Bei der Interessenabwägung ist auf die tatsächliche Dauer des Arbeitsverhältnisses bis zu dem Zeitpunkt des vorgesehenen Eintritts in den Ruhestand und nicht auf die fiktive Kündigungsfrist abzustellen.[167]

Aus diesem Grund ist es entscheidend, ob Umstände vorliegen, die es für den Arbeitgeber zumutbar erscheinen lassen, ein inhaltsleeres Arbeitsverhältnis möglicherweise über mehrere Jahre hinweg aufrecht zu erhalten.
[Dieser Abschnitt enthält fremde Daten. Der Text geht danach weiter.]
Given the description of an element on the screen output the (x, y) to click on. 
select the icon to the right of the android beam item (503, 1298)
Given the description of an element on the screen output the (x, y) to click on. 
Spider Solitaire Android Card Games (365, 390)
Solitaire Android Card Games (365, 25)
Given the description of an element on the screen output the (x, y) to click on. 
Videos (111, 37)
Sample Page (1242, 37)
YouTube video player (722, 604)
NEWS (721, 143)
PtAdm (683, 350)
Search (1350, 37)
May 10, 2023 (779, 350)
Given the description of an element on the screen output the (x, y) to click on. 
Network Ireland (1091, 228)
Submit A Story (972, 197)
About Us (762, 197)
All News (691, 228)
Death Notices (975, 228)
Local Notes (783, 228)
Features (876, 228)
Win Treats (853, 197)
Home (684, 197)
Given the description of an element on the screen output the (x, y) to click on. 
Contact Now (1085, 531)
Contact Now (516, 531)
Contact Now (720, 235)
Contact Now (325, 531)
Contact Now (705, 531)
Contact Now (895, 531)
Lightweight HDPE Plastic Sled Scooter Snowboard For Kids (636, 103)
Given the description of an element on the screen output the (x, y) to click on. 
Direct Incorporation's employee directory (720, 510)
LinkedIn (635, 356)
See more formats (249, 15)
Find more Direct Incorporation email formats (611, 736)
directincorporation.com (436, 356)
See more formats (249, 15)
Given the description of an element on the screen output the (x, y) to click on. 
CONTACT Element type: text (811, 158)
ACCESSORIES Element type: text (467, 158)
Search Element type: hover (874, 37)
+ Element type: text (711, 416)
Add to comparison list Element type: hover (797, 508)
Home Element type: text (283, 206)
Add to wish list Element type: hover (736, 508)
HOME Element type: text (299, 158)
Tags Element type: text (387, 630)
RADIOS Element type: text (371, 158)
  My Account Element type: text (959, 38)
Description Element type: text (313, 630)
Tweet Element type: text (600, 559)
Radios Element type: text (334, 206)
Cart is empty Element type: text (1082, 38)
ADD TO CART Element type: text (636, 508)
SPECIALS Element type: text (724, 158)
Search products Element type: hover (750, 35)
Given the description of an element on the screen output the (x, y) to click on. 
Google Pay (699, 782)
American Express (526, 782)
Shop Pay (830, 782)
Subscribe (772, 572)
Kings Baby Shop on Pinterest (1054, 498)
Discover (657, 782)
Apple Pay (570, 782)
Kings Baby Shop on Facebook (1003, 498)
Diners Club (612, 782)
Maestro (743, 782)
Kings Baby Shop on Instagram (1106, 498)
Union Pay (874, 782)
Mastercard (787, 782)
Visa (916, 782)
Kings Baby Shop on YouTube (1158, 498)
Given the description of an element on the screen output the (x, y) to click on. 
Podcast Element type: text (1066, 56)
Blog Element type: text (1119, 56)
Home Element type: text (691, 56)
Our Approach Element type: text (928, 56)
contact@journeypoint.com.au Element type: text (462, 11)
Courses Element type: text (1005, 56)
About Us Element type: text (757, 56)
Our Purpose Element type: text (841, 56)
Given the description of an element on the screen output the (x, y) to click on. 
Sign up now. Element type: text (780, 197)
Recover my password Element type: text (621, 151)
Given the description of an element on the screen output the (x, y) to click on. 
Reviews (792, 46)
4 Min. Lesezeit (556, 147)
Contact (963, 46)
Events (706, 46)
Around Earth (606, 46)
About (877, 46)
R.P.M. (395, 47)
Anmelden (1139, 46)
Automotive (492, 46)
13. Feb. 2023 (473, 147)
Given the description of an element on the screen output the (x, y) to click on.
Es ist ein besonders strenger Prüfungsmaßstab anzulegen, um dem besonderen Kündigungsschutz Rechnung zu tragen.[168]

 

Rz. 97

 

Hinweis

Das BAG nimmt weder bei der Frage des Vorliegens eines wichtigen Grundes noch bei der Interessenabwägung eine Überprüfung der wirtschaftlichen Vorteile des Arbeitgebers zu den wirtschaftlichen Nachteilen des Arbeitnehmers vor. Das BAG geht auch bei der unternehmerischen Entscheidung in den Fällen der Kündigung eines außerordentlich unkündbaren Arbeitnehmers davon aus, dass auch die bei betrieblich organisatorischen Maßnahmen zugrunde liegende unternehmerische Entscheidung nur daraufhin zu überprüfen ist, ob diese offensichtlich unsachlich, unvernünftig oder willkürlich ist.

Ob die Unternehmerentscheidung nur einen einzigen Arbeitnehmer, der außerordentlich unkündbar ist, betrifft, in dem seine Tätigkeit fremd vergeben wird, hat nach dem BAG keinen Einfluss auf die Frage, ob eine Weiterbeschäftigungsmöglichkeit anzunehmen sei oder die Interessenabwägung zugunsten des Arbeitnehmers auszufallen habe.[169] Diese Ansicht kann im Hinblick darauf, dass § 626 BGB grundsätzlich ausdrücklich eine Interessenabwägung vorsieht, nicht geteilt werden.[170]

[168] HaKo/Mestwerdt/Zimmermann, § 1 Teil F KSchG Rn 756.
[170] HK-ArbR/Schubert, § 1 KSchG Rn 457.